Strangers on a Train
While on the train one day, professional tennis player Guy Haines (Farley Granger) meets Bruno Anthony (Robert Walker). Bruno appears to be an avid fan of Guy’s and slowly begins to win his trust, which eventually allows him to pry into Guy’s personal life. Over the course of their discussion, Bruno reveals that he has come up with the perfect crime involving two strangers exchanging murders. Bruno would kill Guy’s wife, Miriam (Kasey Rogers), who refuses to give him a divorce, and Guy would kill Bruno’s father. Guy assumes that the conversation is just mindless banter. That is until Bruno shows up at his door with news of Miriam’s death. Bruno pressures Guy to hold up his end of a bargain that he never agreed to. Unable to go to the cops, and fearful ruining his relationship with current girlfriend Anne (Ruth Roman), Guy must find a way to stop the deranged Bruno.
What makes Strangers on a Train standout is the brilliant, and creepy, performance of Robert Walker. From the minute Walker’s Bruno is introduced you feel uneasy. Bruno is a compelling character because he represents that dark facet that can be found in all of us. He even points out in one scene that everyone has a moment of anger in which they wished someone else harm.

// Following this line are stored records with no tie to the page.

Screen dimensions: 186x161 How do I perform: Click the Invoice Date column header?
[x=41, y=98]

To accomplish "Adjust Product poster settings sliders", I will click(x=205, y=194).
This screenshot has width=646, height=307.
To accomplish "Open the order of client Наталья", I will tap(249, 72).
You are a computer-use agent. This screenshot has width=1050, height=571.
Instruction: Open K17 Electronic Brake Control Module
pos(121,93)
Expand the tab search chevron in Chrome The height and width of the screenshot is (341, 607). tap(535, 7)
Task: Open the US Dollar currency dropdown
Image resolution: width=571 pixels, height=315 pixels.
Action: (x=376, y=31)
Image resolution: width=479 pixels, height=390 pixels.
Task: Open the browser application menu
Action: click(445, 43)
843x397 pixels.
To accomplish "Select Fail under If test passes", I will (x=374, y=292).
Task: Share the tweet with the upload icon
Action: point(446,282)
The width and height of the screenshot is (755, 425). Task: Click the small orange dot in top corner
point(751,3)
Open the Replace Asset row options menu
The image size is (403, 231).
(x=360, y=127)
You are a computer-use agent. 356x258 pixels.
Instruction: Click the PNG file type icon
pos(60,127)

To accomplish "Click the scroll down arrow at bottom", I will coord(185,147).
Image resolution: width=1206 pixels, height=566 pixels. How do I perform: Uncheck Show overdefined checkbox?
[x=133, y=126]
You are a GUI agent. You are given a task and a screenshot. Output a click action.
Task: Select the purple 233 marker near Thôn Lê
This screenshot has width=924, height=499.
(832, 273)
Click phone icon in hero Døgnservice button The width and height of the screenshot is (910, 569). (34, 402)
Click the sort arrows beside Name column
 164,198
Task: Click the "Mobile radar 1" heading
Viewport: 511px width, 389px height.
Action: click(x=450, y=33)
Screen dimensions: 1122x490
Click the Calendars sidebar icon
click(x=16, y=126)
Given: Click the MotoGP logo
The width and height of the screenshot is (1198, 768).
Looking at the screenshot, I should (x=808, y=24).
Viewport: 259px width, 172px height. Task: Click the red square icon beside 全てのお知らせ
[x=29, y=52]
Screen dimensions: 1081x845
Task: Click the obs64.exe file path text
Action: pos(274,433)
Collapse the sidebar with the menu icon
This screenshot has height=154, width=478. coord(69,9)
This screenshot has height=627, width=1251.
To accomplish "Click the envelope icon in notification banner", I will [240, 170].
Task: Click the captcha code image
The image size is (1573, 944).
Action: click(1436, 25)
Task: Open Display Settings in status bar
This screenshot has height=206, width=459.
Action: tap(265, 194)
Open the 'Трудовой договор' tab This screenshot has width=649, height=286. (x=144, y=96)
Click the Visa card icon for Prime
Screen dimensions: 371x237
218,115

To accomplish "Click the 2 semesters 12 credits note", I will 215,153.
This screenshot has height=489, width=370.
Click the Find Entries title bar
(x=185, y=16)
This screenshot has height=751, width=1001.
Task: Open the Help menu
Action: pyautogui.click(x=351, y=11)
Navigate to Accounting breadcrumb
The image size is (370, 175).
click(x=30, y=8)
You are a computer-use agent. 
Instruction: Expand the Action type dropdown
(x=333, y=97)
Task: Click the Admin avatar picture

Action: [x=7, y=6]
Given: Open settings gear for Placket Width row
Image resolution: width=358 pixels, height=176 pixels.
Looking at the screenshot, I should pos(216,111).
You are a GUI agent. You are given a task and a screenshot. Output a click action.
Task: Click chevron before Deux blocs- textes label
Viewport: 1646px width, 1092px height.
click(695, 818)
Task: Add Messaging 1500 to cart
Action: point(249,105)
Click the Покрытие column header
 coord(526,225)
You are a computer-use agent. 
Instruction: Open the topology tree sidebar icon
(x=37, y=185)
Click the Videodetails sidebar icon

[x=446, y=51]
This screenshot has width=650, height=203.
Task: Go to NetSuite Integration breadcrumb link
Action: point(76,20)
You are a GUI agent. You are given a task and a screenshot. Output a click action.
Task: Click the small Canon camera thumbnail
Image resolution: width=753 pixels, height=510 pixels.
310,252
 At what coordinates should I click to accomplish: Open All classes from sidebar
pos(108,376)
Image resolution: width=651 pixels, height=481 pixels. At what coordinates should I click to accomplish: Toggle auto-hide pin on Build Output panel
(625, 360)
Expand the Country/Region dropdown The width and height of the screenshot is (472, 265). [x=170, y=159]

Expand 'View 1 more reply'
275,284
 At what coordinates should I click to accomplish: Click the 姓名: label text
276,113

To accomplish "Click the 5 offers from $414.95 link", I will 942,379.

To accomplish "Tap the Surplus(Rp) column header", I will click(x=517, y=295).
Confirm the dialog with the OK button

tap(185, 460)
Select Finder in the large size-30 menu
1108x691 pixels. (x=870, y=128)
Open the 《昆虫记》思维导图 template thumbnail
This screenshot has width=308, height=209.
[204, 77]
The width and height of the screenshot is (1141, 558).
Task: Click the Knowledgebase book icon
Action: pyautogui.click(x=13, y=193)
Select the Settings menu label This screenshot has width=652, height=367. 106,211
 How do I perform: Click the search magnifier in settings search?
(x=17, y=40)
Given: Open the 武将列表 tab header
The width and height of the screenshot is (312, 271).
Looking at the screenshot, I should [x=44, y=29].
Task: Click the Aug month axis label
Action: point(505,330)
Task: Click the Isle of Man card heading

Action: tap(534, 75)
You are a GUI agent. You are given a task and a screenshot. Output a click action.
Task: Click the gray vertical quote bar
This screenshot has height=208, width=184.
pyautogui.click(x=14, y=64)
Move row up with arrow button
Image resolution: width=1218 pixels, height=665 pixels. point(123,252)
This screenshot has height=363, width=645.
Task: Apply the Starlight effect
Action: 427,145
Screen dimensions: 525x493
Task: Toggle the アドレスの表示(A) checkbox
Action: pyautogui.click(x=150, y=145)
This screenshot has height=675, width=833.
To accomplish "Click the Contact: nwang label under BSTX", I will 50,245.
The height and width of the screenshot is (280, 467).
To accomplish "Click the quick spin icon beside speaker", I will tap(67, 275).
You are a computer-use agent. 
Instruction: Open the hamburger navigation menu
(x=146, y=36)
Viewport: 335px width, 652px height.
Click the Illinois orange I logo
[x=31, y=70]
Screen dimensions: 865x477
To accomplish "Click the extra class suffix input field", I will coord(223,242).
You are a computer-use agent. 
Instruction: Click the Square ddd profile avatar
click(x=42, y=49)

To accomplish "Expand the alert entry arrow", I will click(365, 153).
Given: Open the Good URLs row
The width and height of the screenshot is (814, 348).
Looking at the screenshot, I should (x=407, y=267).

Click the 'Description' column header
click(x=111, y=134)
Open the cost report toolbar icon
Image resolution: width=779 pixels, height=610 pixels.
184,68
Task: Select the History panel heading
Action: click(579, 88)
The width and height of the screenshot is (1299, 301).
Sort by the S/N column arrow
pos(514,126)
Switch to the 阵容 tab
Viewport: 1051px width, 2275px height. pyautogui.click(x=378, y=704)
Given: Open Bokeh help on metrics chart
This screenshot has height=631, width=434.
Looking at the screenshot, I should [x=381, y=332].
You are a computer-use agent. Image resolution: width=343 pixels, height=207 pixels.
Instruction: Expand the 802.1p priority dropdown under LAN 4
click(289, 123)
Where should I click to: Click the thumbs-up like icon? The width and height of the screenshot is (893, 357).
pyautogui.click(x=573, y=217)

The fact that Bruno has the ability to instantly charm whoever he meets makes him even more dangerous. Guy can sense there is something a little off with Bruno when they meet on the train but he never is uncomfortable enough to leave the compartment. Bruno always makes a point to put Guy’s mind at ease. Bruno is such a smooth talker that he not only gets two socialites to reveal how they would commit a murder, but is able to convince one of the ladies, who has never met him before, to participate in a mock strangulation exercise. An exercise that nearly has fatal consequences.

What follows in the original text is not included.